The Marble Court


Aftermath:
Work by Leigh Burton and Wendy Hirschberg
July 8 - September 12, 2004

Leigh Burton
Diminutive tableaux bathed in a harsh light. Furniture carefully arranged, as if for a ritual: tea or torture? These odd groupings of anthropomorphic furniture, cowering under scrutiny, seem pinned by the light like a butterfly to a board. One wonders, will the descending chandelier crush the chairs or the divan, or embrace and envelop them? If the main presence in the paintings is not a lumbering light fixture, then it is a large blank mirror, absorptive, reflecting nothing. Burton's paintings of "ballrooms," "dressing rooms," and "hallways" are delicate, almost ladylike, redolent of her southern girlhood, yet lit with unease. Her flat sense of space and tiny settings present appealing, powdery surfaces that serve almost as a skin upon her theatrical compositions. They are evocative of Florine Stettheimer's paintings minus the celebratory tone.

Wendy Hirschberg
Hirschberg's list of materials reads like the insides of a makeshift toolbox: washers, rivets, fish line, cardboard, rubber, metal, Plexiglas rods, wood, and wire. Seemingly offhand, casual, the sculptures are consciously, painstakingly constructed. They cascade and tumble, thrust from the wall like sprung jack-in-the-boxes. More architectural than Burton's paintings, they look like maquettes for the debris of human interactions: Lilliputian meeting rooms, waiting rooms, a doctor's office, or a conference room. The furniture in Hirschberg's "sites" is small enough to fit inside a dollhouse, but these "sites" are exposed, unsafe, having only the flimsiest of partial structures or platforms on which to sit. As Hirschberg's titles for other works, called "Incidents," reveal, all is not well in the trajectory of her urban fragments.
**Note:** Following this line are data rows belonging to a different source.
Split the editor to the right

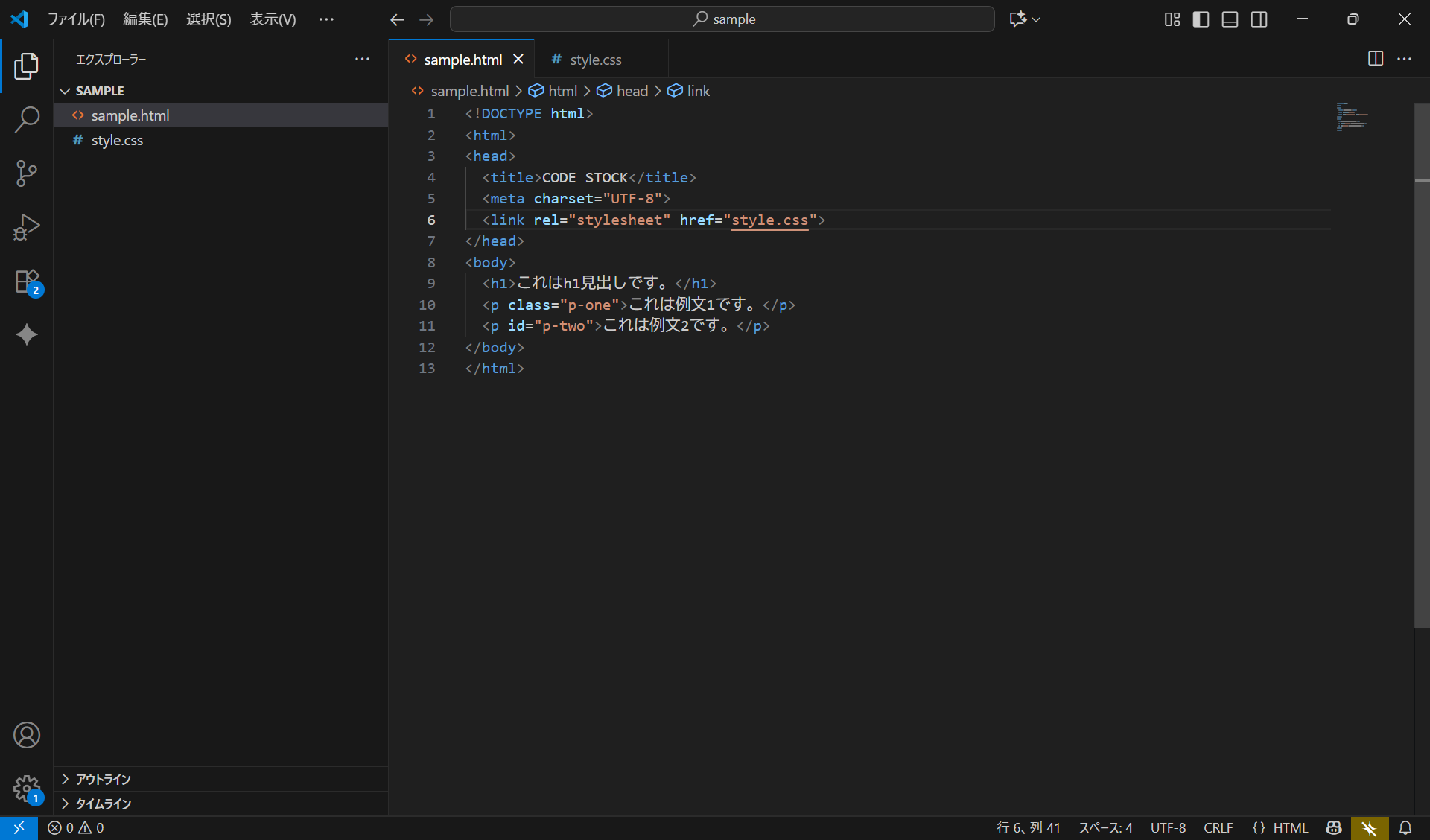click(x=1375, y=59)
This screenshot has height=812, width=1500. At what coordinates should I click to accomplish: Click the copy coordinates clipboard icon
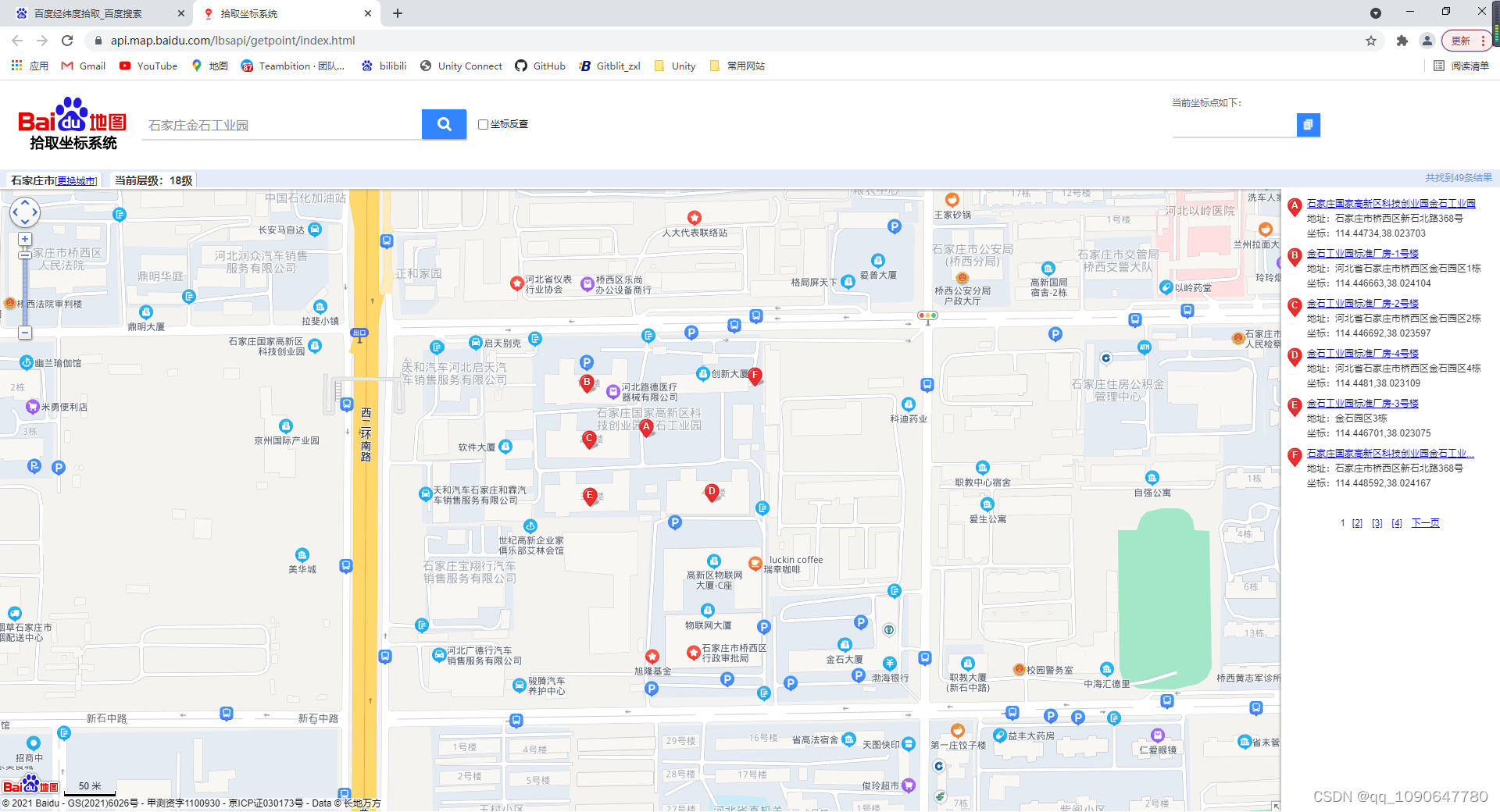click(1309, 125)
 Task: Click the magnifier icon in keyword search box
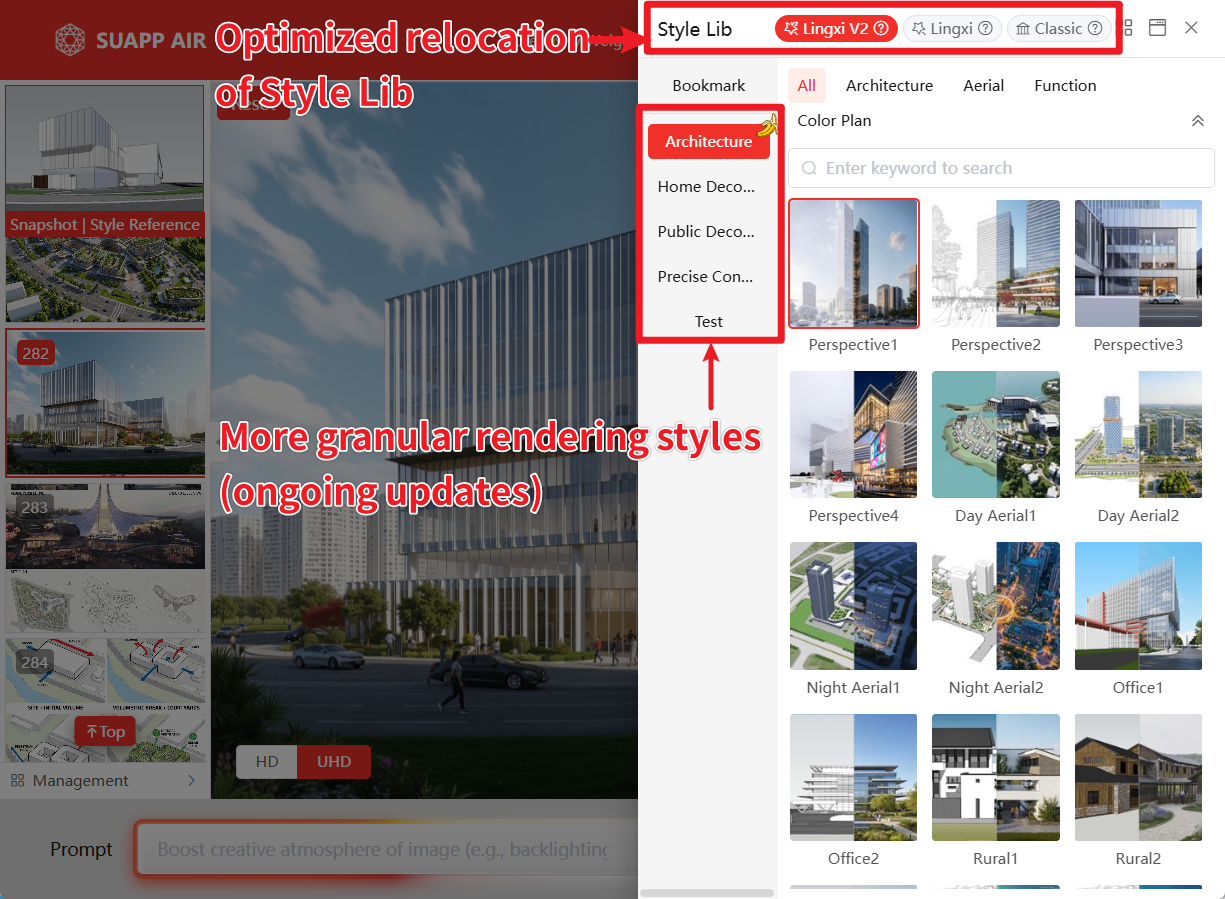810,168
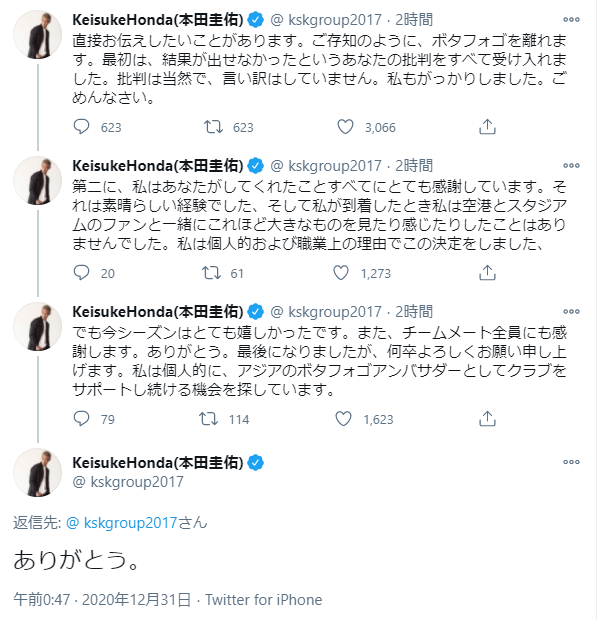Open the @kskgroup2017さん reply-to link
597x620 pixels.
coord(136,523)
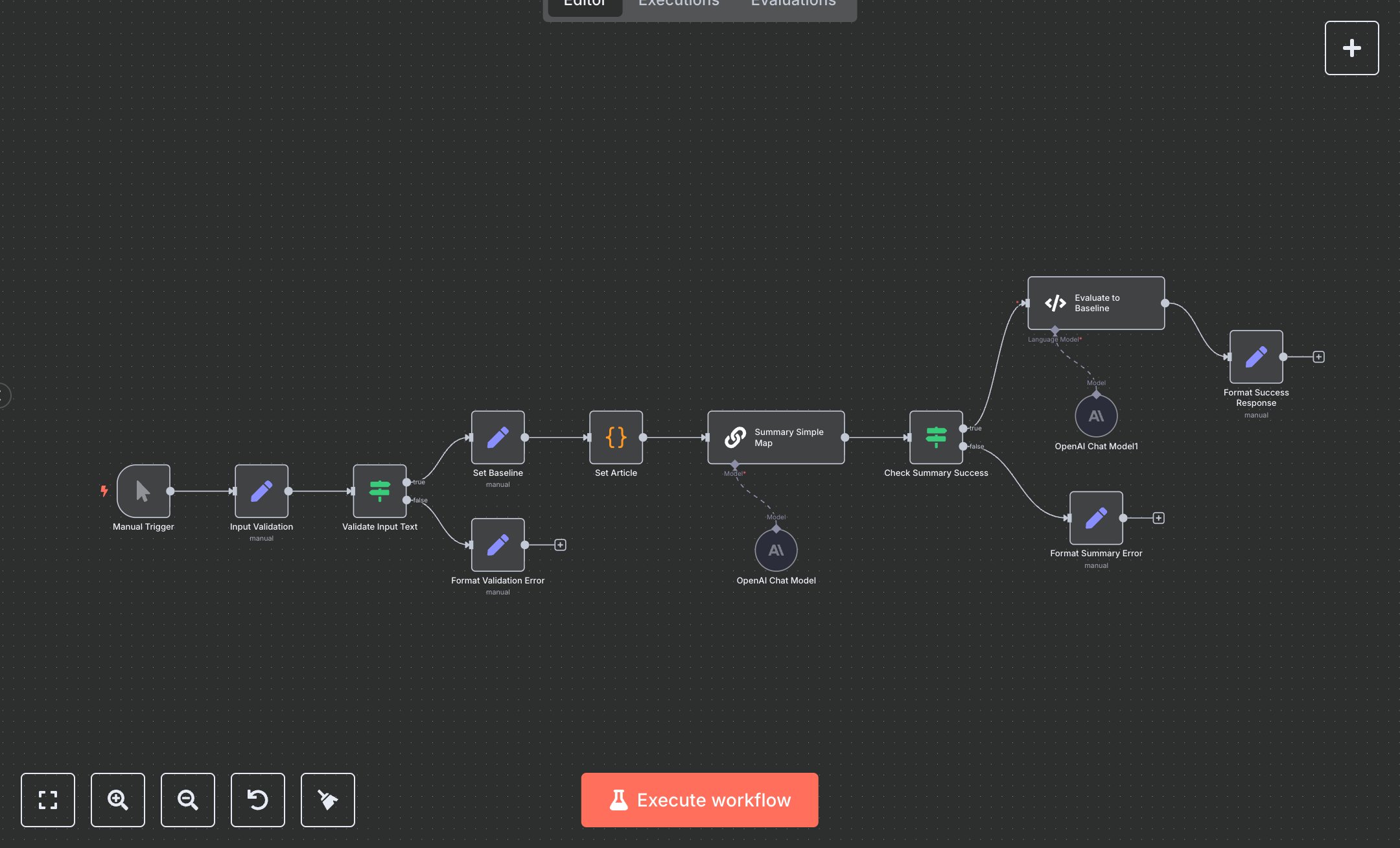Open the Set Article node

tap(615, 439)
Both Burton's and Hirschberg's works are funny looking, even a bit goofy, yet rimmed with pathos. Simultaneously, they are charged with the presence of absence: abject interiors - slight and vulnerable, existing in attenuated, dreamy space. Everything they create seems as if it could fall apart or be crushed underfoot in an instant. Hirschberg and Burton both use muted color, subtle shifts; these are noiseless chambers, muffled works - empty of those who occupied the chairs, climbed the stairs, or turned on the lights. These are the remains, the aftermath.